[Element and text location data]
######
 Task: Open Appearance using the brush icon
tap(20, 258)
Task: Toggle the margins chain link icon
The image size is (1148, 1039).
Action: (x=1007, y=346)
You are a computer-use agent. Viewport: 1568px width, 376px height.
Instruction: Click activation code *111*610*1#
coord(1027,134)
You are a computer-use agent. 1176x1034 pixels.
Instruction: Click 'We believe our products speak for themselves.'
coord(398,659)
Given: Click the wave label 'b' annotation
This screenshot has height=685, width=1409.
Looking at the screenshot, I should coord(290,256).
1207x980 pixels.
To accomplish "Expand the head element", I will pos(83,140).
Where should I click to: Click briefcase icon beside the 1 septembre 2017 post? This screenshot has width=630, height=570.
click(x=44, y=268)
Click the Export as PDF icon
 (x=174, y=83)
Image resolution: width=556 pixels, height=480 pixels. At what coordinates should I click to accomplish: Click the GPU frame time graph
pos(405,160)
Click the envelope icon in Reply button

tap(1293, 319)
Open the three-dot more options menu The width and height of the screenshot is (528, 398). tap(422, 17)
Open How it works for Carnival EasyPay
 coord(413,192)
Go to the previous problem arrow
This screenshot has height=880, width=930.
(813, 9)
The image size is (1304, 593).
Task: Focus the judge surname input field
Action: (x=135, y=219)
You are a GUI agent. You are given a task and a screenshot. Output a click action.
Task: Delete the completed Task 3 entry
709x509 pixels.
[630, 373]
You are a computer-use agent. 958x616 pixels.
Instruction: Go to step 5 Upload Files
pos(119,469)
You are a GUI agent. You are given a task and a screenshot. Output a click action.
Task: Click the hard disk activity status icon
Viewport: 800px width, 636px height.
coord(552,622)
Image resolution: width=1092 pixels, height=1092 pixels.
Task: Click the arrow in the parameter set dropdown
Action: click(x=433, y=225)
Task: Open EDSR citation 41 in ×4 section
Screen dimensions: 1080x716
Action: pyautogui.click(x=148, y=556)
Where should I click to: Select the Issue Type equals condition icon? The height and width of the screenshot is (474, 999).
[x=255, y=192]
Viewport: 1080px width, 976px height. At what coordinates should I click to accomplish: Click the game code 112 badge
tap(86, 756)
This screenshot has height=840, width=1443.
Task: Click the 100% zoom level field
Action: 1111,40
######
REQUIREMENTS »
Copy the entries word for word, starting at the line containing "Open the three-dot" and running through the final line of the entries, with both ends included.

ANSWER TO THE PROBLEM »
Open the three-dot more options menu The width and height of the screenshot is (528, 398). tap(422, 17)
Open How it works for Carnival EasyPay
 coord(413,192)
Go to the previous problem arrow
This screenshot has height=880, width=930.
(813, 9)
The image size is (1304, 593).
Task: Focus the judge surname input field
Action: (x=135, y=219)
You are a GUI agent. You are given a task and a screenshot. Output a click action.
Task: Delete the completed Task 3 entry
709x509 pixels.
[630, 373]
You are a computer-use agent. 958x616 pixels.
Instruction: Go to step 5 Upload Files
pos(119,469)
You are a GUI agent. You are given a task and a screenshot. Output a click action.
Task: Click the hard disk activity status icon
Viewport: 800px width, 636px height.
coord(552,622)
Image resolution: width=1092 pixels, height=1092 pixels.
Task: Click the arrow in the parameter set dropdown
Action: click(x=433, y=225)
Task: Open EDSR citation 41 in ×4 section
Screen dimensions: 1080x716
Action: pyautogui.click(x=148, y=556)
Where should I click to: Select the Issue Type equals condition icon? The height and width of the screenshot is (474, 999).
[x=255, y=192]
Viewport: 1080px width, 976px height. At what coordinates should I click to accomplish: Click the game code 112 badge
tap(86, 756)
This screenshot has height=840, width=1443.
Task: Click the 100% zoom level field
Action: 1111,40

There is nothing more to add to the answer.